More optimistically, the development of resistance can also be significantly attributed to our own usage of antibiotics, which is therefore something we can alter. For example, an EU initiative supported by the Department of Health reported that almost 50% of antibiotic prescriptions are unnecessary, and carelessly given to patients suffering from viruses, upon which the effect of antibiotics is nil. Furthermore, some patients do not finish a course of antibiotics, allowing the particularly resistant bacteria still left in the body to reproduce and further increase their resilience.
The outlook for a world without antibiotics is bleak. What’s worse, is that the danger is greatest in hospitals where the vulnerability of the patient is already extensive. Organ transplants will be essentially impossible due to the need to suppress the immune system to prevent rejection, rendering the patient increasingly susceptible to infection. Similarly, treating a cancer patient with chemotherapy would be like administrating the lethal injection: fatal. And childbirth? Just a century ago, more than 600 women died per 100,000 births, starkly comparable to today’s figure of just 15. But this dramatic reduction in mortality can be attributed, in part, to the development of antibiotics, so in an era where these are no longer effective, we might just see this number tragically start to rise.
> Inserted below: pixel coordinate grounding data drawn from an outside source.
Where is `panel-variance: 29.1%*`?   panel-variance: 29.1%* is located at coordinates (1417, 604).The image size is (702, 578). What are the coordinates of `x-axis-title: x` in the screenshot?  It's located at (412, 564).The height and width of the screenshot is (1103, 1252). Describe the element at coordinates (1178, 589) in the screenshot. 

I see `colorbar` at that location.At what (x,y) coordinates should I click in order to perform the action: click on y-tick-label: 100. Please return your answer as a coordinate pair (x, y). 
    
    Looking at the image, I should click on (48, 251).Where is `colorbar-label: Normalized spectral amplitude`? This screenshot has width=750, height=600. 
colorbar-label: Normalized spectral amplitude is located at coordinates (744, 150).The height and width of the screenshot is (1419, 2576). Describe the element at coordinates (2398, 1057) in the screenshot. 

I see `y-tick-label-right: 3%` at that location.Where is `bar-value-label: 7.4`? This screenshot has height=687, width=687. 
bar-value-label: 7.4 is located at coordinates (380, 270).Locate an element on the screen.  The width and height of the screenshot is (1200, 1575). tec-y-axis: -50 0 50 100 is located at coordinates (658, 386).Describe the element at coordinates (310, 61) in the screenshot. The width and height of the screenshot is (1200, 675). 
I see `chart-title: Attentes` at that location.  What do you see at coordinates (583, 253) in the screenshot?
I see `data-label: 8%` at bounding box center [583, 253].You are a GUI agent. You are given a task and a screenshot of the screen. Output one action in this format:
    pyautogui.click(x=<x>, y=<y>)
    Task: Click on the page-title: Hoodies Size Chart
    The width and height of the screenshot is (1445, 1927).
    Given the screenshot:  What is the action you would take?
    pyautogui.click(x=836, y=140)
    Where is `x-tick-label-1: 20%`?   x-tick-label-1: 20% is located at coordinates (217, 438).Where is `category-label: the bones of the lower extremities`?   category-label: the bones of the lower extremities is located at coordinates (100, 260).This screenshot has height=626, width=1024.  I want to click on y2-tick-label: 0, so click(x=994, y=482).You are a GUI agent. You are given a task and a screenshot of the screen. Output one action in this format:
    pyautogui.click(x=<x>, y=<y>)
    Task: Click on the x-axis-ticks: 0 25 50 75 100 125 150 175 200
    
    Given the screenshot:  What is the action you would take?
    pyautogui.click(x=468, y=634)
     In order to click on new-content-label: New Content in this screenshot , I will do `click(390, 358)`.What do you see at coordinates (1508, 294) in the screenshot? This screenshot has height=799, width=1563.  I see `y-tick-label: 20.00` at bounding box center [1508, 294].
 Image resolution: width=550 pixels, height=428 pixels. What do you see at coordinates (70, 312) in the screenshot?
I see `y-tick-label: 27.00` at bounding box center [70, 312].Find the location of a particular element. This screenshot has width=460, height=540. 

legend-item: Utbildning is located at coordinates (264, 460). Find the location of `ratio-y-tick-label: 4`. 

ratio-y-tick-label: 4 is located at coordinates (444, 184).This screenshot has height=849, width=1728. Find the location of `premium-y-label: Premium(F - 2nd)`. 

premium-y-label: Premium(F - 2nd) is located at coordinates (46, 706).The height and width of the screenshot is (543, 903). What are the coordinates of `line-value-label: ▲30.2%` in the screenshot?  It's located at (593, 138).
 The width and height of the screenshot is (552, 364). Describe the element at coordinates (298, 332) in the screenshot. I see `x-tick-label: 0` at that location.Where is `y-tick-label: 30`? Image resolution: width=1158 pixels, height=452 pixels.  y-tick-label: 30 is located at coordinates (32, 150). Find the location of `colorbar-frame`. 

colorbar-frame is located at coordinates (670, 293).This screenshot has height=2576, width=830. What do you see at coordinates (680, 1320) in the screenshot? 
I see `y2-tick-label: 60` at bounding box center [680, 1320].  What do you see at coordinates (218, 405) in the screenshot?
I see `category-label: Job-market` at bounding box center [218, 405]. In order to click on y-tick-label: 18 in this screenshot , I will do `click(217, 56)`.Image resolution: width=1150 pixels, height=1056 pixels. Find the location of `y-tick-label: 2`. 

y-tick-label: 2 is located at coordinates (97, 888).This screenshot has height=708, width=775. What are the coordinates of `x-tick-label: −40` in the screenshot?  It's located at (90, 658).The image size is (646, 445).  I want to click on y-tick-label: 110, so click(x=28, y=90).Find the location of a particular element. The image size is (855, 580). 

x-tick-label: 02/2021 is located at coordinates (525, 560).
The medically miraculous discovery of penicillin in 1928 had sparked the transformation of a world where minor infections led to major mortalities into one where a simple dose could extend a human lifespan by decades. Now, in 2015, we are in a race with evolution and with bacteria, one of the fastest reproducing organisms in the world. It is naïve to think that we can win. We are on the cusp of inhabiting a post-antibiotic era, where a paper cut can kill.